**Written tasks:**
1) Answer these questions from the stock plan excerpt, marking your answers (a), (b) and (c):
(a) To whom may the Board delegate administration of the Plan?
(b) Who is eligible to receive Grants?
(c) What aggregate Fair Market Value may Incentive Stock Options first exercisable by an employee in one calendar year not exceed?
2) Carry the stock plan excerpt forward, starting after its final sentence.

The Plan shall be administered by the Board, provided however, that the Board may delegate such administration to the Committee. Subject to the provisions of the Plan, the Board and/or the Committee shall have authority to (a) grant, in its discretion, Incentive Stock Options in accordance with Section 422 of the Code, or Nonstatutory Options, Stock Awards or Restricted Stock Purchase Offers; (b) determine in good faith the fair market value of the Stock covered by any Grant; (c) determine which eligible persons shall receive Grants and the number of shares, restrictions, terms and conditions to be included in such Grants; (d) construe and interpret the Plan; (e) promulgate, amend and rescind  rules and regulations relating to its administration, and correct defects, omissions and inconsistencies in the Plan or any Grant; (f) consistent with the Plan and with the consent of the Participant, as appropriate, amend any outstanding Grant or amend the exercise date or dates thereof; (g) determine the duration and purpose of leaves of absence which may be granted to Participants without constituting termination of their employment for the purpose of the Plan or any Grant; and (h) make all other determinations necessary or advisable for the Plan's administration. The interpretation and construction by the Board of any provisions of the Plan or selection of Participants shall be conclusive and final. No member of the Board or the Committee shall be liable for any action or determination made in good faith with respect to the Plan or any Grant made thereunder.

	
3.

	
Eligibility.

	
  

	
(a)

	
General:  The persons who shall be eligible to receive Grants shall be directors, officers, employees or consultants to the Company. The term consultant shall mean any person, other than an employee, who is engaged by the Company to render services and is compensated for such services. An Optionee may hold more than one Option. Any issuance of a Grant to an officer or director of the Company subsequent to the first registration of any of the securities of the Company under the Exchange Act shall comply with the requirements of Rule 16b-3.

	
  

	
(b)

	
Incentive Stock Options:  Incentive Stock Options may only be issued to employees of the Company. Incentive Stock Options may be granted to officers or directors, provided they are also employees of the Company. Payment of a director's fee shall not be sufficient to constitute employment by the Company.

The Company shall not grant an Incentive Stock Option under the Plan to any employee if such Grant would result in such employee holding the right to exercise for the first time in any one calendar year, under all Incentive Stock Options granted under the Plan or any other plan maintained by the Company, with respect to shares of Stock having an aggregate Fair Market Value, determined as of the date of the Option is granted, in excess of $100,000. Should it be determined that an Incentive Stock Option granted under the Plan exceeds such maximum for any reason other than a failure in good faith to value the Stock subject to such option, the excess portion of such option shall be considered a Nonstatutory Option. To the extent the employee holds two (2) or more such Options which become exercisable for the first time in the same calendar year, the foregoing limitation on the exercisability of such Option as Incentive Stock Options under the Federal tax laws shall be applied on the basis of the order in which such Options are granted. If, for any reason, an entire Option does not qualify as an Incentive Stock Option by reason of exceeding such maximum, such Option shall be considered a Nonstatutory Option.

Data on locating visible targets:
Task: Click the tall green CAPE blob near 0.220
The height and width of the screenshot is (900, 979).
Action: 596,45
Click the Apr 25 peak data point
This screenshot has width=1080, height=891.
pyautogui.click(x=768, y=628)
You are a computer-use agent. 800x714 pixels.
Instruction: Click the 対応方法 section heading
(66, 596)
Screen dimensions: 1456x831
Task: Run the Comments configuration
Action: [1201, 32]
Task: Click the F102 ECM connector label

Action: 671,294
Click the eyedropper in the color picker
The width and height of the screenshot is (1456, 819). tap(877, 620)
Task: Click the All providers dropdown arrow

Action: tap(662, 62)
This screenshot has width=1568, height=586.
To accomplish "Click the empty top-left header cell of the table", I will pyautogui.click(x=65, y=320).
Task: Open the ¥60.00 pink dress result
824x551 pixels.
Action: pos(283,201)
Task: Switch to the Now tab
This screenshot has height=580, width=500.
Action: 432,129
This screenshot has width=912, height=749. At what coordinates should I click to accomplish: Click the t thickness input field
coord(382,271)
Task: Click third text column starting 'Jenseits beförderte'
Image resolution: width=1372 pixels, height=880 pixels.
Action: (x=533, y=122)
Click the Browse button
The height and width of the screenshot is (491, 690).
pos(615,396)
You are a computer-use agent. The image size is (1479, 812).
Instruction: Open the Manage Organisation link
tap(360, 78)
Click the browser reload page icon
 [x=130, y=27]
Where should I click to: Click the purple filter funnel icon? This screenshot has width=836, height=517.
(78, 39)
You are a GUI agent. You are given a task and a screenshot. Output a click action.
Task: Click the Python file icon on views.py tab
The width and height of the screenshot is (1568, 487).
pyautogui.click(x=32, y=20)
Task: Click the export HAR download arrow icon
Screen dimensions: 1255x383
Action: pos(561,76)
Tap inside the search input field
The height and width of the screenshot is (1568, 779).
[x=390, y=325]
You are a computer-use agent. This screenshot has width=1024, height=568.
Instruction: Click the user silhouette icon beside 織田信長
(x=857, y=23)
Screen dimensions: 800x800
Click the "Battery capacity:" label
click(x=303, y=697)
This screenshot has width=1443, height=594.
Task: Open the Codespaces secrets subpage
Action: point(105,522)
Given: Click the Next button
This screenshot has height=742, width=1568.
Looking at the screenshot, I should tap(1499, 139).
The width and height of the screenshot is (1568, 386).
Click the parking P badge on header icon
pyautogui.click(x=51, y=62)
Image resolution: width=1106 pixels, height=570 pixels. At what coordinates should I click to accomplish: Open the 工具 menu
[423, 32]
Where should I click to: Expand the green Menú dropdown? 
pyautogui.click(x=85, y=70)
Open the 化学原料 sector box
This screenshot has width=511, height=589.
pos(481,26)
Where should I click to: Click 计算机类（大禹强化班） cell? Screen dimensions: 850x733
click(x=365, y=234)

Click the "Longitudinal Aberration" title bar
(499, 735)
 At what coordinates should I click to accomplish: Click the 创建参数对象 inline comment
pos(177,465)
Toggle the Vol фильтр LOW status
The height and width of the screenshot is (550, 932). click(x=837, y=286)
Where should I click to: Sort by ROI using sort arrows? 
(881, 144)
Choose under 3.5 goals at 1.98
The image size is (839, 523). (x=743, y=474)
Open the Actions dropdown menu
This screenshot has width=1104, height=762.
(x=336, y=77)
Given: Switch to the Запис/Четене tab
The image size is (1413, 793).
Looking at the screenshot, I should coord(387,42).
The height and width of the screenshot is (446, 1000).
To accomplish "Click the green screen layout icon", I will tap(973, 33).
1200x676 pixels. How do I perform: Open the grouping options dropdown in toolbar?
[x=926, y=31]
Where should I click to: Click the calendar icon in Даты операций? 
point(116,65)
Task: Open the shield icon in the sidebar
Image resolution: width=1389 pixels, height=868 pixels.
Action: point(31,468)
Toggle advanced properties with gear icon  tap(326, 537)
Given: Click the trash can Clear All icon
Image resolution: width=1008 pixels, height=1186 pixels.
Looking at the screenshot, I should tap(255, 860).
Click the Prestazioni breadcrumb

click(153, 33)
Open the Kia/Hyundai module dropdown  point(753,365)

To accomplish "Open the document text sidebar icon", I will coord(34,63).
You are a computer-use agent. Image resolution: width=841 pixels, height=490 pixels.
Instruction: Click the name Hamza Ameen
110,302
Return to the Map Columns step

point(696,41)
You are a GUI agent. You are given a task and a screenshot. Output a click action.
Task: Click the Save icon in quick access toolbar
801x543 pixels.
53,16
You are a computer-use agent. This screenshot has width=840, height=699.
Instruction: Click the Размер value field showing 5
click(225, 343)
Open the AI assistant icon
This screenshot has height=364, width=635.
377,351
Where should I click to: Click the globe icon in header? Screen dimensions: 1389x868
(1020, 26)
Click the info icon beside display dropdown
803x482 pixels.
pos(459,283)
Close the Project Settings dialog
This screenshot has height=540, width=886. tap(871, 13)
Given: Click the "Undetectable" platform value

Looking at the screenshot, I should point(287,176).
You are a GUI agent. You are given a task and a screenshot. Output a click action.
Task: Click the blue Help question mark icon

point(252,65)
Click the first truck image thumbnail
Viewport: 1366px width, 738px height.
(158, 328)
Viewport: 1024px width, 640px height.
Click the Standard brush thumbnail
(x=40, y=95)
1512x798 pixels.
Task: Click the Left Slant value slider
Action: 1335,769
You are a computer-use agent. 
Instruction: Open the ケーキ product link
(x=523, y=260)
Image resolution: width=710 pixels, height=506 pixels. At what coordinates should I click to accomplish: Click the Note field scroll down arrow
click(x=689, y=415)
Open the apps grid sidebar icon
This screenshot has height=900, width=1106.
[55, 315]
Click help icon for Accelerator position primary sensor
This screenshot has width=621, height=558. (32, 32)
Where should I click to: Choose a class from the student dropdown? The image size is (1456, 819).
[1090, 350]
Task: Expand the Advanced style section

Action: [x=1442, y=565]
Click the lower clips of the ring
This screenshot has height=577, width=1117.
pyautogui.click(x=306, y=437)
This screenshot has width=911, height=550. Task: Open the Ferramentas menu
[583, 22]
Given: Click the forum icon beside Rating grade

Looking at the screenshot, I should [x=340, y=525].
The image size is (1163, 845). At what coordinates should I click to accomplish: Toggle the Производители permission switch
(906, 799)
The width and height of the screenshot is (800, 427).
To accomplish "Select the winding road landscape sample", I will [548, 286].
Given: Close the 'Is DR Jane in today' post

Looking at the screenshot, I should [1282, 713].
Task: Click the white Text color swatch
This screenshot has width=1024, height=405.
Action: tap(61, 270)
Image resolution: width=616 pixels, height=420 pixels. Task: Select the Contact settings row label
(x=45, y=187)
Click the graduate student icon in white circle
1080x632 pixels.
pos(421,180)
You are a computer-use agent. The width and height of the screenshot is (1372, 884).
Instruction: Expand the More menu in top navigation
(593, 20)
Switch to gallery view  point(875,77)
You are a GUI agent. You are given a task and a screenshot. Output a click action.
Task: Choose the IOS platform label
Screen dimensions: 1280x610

**Outputs for the tasks:**
1)
(a) The Committee.
(b) Directors, officers, employees or consultants to the Company.
(c) $100,000.

2)
	
  

	
(c)

	
Nonstatutory Option: The provisions of the foregoing Section 3(b) shall not apply to any Option designated as a "Nonstatutory Option" or which sets forth the intention of the parties that the Option be a Nonstatutory Option.

	
  

	
(d)

	
Stock Awards and Restricted Stock Purchase Offers:  The provisions of this Section 3 shall not apply to any Stock Award or Restricted Stock Purchase Offer under the Plan.

 

  

2

  

 

	
4.

	
Stock.

	
  

	
 

	
  

	
(a)

	
Authorized Stock: Stock subject to Grants may be either unissued or reacquired Stock.

	
  

	
(b)

	
Number of Shares:  Subject to adjustment as provided in Section 5(i) of the Plan, the total number of shares of Stock which may be purchased or granted directly by Options, Stock Awards or Restricted Stock Purchase Offers, or purchased indirectly through exercise of Options granted under the Plan shall not exceed One Million (1,000,000). If any Grant shall for any reason terminate or expire, any shares allocated thereto but remaining unpurchased upon such expiration or termination shall again be available for Grants with respect thereto under the Plan as though no Grant had previously occurred with respect to such shares. Any shares of Stock issued pursuant to a Grant and repurchased pursuant to the terms thereof shall be available for future Grants as though not previously covered by a Grant.

 

	
  

	
(c)

	
Reservation of Shares:  The Company shall reserve and keep available at all times during the term of the Plan such number of shares as shall be sufficient to satisfy the requirements of the Plan. If, after reasonable efforts, which efforts shall not include the registration of the Plan or Grants under the Securities Act, the Company is unable to obtain authority from any applicable regulatory body, which authorization is deemed necessary by legal counsel for the Company for the lawful issuance of shares hereunder, the Company shall be relieved of any liability with respect to its failure to issue and sell the shares for which such requisite authority was so deemed necessary unless and until such authority is obtained.

	
  

	
(d)

	
Application of Funds: The proceeds received by the Company from the sale of Stock pursuant to the exercise of Options or rights under Stock Purchase Agreements will be used for general corporate purposes.

	
  

	
(e)

	
No Obligation to Exercise: The issuance of a Grant shall impose no obligation upon the Participant to exercise any rights under such Grant.

	
5. 

	
Terms and Conditions of Options.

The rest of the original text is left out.